Published on:

A multi-disciplinary view of law department management

Some academic disciplines have shined brightly on this blog. What have been plentiful are teachings from psychology (See my post of July 21, 2006 on psychology and references cited; and Jan. 27, 2006 on the endowment effect.) and sociology (See my post of July 19, 2006 and references cited.). Because of what intrigues this author, readers have enjoyed a constant importation of ideas from economics (See my post of March 26, 2006 and references cited.). Recently, a number of posts have drawn on science, notably neuroscience (See my posts of May 30, 2006 and references cited; June 7, 2006 on attention density; Aug. 20, 2006 on neuro-economics; and April 13, 2007 #3 on cooperation.).

Other disciplines have had their moments in the sun. The blog has drawn occasionally from an historian’s viewpoint as well as the concepts of philosophy (See my posts of Feb. 19, 2006 regarding Whig history and eras of law department management; and Dec. 31, 2006 [two posts] on pre-1900 references to law departments; together with Sept. 29, 2006 on some concepts from philosophy as they apply to law department management; Feb. 27, 2007 on under-determination; Feb. 23, 2006 on argument diagrams; May 31, 2006 on values; and Sept. 22, 2005 on whether we inadequate humans can grasp law department abstruseness.).

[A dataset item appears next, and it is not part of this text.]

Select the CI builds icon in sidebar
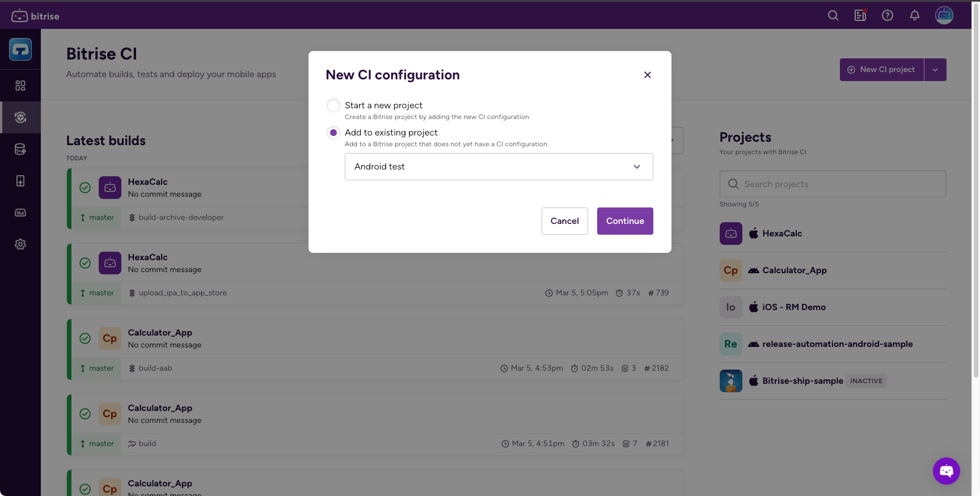 pos(20,117)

Academic disciplines mostly in the dark here include social anthropology, architecture (See my posts of Feb. 20 and Nov. 19, 2005 on cubicles (“open plan”) for lawyers; Nov. 8, 2005 on movable desks at SEI; and March 23, 2007 on office proximity and interaction.), and ethnography (See my post of Dec. 16, 2005.). Also in the shade have been perspectives from politics (See my posts of Oct. 10, 2005 on infighting for succession; Oct. 24, 2006 on rumors, and back-biting.) and, other than statistics, mathematics (See my post of Feb. 1, 2007 on IBM’s applied math department.).

If I could find references to law departments in literature, I could exploit literary criticism. Another omission, God forbid, has been theology, but it is no revelation that law department managers worship a pantheon of totems and taboos.